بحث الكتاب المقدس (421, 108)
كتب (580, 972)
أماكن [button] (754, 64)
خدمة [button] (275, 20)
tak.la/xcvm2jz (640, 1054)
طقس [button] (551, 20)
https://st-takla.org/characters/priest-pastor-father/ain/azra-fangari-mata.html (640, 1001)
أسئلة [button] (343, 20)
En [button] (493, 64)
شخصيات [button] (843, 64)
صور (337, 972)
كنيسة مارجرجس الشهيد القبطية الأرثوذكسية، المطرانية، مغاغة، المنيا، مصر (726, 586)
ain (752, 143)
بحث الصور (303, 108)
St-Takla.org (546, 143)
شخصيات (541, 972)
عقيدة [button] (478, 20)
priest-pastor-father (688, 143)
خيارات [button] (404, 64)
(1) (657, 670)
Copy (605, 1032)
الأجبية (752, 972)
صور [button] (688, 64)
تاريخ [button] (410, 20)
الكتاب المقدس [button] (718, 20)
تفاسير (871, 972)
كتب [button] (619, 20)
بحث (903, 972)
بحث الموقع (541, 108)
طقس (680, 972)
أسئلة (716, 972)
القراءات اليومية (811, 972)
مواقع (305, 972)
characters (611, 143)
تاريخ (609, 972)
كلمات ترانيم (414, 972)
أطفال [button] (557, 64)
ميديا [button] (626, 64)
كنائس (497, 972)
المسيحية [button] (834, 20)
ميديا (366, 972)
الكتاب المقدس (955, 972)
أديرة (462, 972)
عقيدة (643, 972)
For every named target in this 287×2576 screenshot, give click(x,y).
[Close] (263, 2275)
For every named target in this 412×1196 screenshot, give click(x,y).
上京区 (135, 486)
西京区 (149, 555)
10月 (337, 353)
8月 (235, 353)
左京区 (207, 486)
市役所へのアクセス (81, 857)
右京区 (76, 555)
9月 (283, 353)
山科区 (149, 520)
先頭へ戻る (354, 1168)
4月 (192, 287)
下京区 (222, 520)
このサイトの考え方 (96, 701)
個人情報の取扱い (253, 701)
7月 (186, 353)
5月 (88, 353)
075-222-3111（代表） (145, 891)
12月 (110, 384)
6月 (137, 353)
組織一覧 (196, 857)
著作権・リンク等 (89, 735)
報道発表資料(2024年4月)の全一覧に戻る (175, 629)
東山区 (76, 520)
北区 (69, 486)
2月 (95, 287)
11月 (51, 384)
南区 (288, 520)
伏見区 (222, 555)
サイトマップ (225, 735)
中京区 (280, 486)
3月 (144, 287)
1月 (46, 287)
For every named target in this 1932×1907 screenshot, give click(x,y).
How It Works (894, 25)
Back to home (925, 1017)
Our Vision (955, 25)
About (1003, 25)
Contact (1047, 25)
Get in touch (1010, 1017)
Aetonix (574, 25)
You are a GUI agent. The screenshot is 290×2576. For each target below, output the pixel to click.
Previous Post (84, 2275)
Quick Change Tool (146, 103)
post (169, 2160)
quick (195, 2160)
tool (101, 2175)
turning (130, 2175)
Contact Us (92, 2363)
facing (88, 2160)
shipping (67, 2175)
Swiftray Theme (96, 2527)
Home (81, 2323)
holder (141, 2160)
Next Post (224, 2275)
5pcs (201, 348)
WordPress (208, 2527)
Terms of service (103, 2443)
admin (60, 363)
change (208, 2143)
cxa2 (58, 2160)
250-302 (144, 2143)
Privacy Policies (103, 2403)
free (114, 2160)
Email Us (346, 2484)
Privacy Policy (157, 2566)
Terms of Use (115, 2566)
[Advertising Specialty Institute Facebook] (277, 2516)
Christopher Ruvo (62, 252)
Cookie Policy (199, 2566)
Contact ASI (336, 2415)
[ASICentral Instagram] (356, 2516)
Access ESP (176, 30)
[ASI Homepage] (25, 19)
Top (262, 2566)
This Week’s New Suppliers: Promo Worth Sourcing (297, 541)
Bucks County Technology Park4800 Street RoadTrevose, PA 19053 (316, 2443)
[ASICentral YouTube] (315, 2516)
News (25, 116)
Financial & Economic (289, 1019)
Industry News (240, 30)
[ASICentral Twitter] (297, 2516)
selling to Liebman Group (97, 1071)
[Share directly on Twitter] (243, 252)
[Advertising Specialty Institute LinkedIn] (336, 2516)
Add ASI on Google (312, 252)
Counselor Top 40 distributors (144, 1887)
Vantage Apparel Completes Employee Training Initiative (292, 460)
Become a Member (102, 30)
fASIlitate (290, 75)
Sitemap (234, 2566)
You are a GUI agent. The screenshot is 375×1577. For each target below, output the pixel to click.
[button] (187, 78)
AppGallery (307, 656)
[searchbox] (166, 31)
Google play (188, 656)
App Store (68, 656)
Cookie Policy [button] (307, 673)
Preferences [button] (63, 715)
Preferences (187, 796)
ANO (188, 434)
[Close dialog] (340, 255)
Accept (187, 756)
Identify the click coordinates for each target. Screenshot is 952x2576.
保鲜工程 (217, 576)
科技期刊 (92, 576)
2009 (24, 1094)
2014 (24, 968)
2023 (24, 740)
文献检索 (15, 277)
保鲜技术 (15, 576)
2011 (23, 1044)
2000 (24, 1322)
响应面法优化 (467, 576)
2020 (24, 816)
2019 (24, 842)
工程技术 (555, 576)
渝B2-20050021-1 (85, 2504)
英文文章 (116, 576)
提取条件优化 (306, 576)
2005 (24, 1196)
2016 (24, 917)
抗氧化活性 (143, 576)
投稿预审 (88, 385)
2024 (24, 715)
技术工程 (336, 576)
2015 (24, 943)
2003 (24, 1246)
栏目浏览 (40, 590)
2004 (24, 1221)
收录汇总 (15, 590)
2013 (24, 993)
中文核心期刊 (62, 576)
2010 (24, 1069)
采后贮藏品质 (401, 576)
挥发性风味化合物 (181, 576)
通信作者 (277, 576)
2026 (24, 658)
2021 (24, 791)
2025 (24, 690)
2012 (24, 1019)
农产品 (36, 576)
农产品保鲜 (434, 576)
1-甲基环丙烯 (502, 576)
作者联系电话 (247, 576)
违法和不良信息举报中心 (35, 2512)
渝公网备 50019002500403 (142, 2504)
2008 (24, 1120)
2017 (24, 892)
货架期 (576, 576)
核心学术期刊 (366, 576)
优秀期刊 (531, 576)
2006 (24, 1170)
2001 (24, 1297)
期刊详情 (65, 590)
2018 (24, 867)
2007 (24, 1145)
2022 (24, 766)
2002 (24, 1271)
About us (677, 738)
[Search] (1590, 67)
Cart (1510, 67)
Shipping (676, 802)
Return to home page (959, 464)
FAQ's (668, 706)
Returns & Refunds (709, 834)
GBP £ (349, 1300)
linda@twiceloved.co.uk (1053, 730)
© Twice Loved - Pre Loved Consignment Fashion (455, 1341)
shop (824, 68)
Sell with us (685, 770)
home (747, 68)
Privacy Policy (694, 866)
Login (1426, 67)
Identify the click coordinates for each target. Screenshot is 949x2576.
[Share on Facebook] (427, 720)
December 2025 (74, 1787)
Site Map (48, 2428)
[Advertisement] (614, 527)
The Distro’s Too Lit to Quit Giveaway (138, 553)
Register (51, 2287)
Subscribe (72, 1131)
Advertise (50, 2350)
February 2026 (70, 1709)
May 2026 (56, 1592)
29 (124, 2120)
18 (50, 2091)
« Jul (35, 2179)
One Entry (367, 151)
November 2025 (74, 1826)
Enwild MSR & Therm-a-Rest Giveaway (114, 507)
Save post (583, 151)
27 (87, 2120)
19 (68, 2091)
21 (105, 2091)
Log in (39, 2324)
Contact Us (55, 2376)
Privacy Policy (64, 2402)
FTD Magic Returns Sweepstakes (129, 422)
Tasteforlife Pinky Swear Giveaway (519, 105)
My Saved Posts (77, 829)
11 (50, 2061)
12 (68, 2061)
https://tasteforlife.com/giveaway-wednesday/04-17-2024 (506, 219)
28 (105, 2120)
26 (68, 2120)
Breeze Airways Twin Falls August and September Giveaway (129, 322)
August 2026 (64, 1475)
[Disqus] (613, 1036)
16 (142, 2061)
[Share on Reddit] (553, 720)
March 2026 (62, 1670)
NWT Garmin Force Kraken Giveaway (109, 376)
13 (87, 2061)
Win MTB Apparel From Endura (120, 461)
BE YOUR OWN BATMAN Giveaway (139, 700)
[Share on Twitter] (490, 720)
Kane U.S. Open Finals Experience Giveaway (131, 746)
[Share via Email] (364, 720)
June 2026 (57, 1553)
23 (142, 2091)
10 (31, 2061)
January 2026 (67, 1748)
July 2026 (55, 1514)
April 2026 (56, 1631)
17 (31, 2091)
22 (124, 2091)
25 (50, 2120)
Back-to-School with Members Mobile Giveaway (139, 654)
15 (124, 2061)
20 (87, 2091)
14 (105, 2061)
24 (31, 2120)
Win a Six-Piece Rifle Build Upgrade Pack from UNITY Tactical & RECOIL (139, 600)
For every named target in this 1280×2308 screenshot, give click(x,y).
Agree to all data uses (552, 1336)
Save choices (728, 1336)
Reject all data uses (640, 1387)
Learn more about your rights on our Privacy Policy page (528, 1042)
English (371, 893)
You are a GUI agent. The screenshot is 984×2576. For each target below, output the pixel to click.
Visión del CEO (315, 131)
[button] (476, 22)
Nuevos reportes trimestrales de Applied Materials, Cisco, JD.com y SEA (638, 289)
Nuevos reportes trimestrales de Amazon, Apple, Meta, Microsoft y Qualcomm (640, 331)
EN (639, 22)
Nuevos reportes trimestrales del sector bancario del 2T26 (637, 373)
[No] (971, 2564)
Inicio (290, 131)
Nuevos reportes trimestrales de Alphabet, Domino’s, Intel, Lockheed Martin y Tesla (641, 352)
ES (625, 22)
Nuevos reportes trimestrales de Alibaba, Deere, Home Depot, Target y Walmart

+===+

> [Directions for this task]:
Give a count of the lines above that include the word "Cookie", and add nothing to it.

> [Task answer]:
2